L'Arche

Une communauté unique en son genre, vouée au travail des mains et à la vie intérieure. Un lieu de résistance à l’idolâtrie du confort et du profit. Un laboratoire de société non-violente, inspiré par l’Évangile, mais porteur de valeurs universelles et respectant toutes les religions.

Une grande famille

Lanza del Vasto raconte, dans L’arche avait pour voilure une vigne, la naissance de cette communauté à Paris, puis son installation à Tournier en Charente.

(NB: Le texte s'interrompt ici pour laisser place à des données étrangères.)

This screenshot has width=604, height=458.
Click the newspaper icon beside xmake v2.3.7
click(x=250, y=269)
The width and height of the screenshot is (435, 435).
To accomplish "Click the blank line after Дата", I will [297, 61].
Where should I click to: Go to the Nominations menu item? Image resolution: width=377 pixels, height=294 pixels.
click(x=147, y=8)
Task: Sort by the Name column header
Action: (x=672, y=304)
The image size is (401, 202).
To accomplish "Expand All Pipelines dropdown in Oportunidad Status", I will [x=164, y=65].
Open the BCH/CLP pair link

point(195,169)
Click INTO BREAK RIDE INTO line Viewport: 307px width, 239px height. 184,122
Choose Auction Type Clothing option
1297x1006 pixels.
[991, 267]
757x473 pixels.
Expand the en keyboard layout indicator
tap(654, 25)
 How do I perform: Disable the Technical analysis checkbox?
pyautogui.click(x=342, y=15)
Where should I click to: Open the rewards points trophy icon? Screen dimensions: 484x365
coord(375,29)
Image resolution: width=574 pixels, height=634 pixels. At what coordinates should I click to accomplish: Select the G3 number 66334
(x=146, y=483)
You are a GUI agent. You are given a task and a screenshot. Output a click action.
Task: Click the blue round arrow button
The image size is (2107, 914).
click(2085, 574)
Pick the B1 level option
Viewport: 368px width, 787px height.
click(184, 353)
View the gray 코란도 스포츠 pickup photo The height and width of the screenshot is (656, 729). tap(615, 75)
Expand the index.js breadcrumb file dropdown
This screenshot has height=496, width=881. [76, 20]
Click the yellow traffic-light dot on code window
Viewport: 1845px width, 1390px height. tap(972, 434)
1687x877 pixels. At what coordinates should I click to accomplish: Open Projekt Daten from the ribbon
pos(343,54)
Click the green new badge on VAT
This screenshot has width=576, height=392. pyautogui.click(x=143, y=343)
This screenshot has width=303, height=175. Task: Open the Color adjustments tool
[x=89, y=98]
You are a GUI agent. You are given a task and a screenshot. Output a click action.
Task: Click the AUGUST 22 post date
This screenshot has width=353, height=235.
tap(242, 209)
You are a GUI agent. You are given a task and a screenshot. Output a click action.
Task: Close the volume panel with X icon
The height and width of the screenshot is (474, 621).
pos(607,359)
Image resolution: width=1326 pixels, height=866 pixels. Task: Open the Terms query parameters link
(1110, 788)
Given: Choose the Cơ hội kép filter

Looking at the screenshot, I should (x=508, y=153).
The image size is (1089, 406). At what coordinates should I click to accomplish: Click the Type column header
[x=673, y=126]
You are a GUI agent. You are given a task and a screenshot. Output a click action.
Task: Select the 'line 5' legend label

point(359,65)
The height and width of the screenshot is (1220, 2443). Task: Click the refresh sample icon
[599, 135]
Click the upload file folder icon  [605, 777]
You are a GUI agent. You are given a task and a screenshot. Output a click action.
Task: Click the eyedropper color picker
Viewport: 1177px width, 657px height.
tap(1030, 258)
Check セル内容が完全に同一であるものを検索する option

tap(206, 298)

Le groupe des premiers disciples, touché par l’appel à une vie simple, s’y engage résolument.

Mais des questions d’organisation, et même de définition de la communauté, se posent. Le fondateur avait envisagé celle-ci de diverses manières, dont celle d’un « ordre de la Rouille » contestataire et itinérant ! À Tournier, c’est plutôt le modèle d’une ferme familiale ou d’un petit ashram chrétien qui se dessine. Lanza del Vasto, « apprenti patriarche », y découvre sa difficile mission.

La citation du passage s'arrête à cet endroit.